Manuelles Heben, Halten und Tragen am Arbeitsplatz
Die Last mit der Last
Statistiken zeigen: Verletzungen und Erkrankungen des Muskel-Skelett-Systems gehören zu den häufigsten Gründen für Arbeitsausfälle in Deutschland. Sie sind zudem oft Mitursache oder Auslöser einer Reihe von Beschwerden und Erkrankungen.
Das schlägt sich in der Anzahl der Arbeitsunfähigkeitstage (AUTage) nieder. Ein guter Grund für Unternehmen, arbeitsbedingte Muskel- und Skelettbelastungen mit Hilfe von Präventivmaßnahmen zu reduzieren.
Muskel-Skelett-System im Gleichgewicht?
Das komplexe und robuste Muskel-Skelett-System besteht aus Knochen, Gelenken und Muskeln, die aufeinander abgestimmt zusammenarbeiten.
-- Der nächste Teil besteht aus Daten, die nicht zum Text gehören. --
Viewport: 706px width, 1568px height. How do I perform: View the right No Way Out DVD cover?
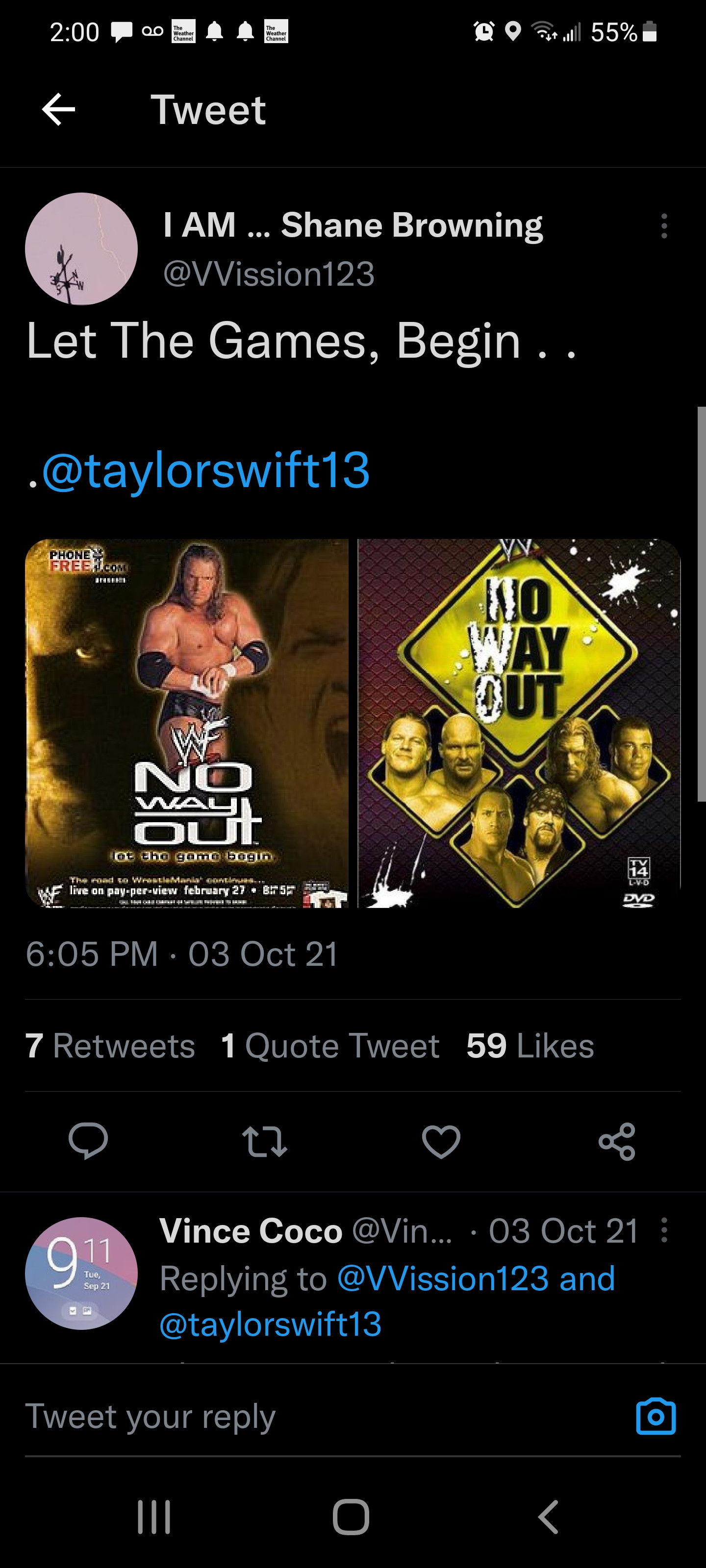tap(519, 723)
Allerdings kann häufige Überlastung genauso wie auch Unterforderung dieses System aus dem Gleichgewicht bringen und dieses Zusammenspiel von Muskeln, Knochen und Gelenken negativ beeinflussen.
Muskel- und Skelettbelastungen an Arbeitsplätzen sind vielfältig. Zu nennen sind hier unter anderem Tätigkeiten in Körperzwangshaltung, etwa dauerhaftes Knien, ebenso wie die Einwirkung von Vibrationen, etwa Hand-Arm- und Ganzkörpervibrationen.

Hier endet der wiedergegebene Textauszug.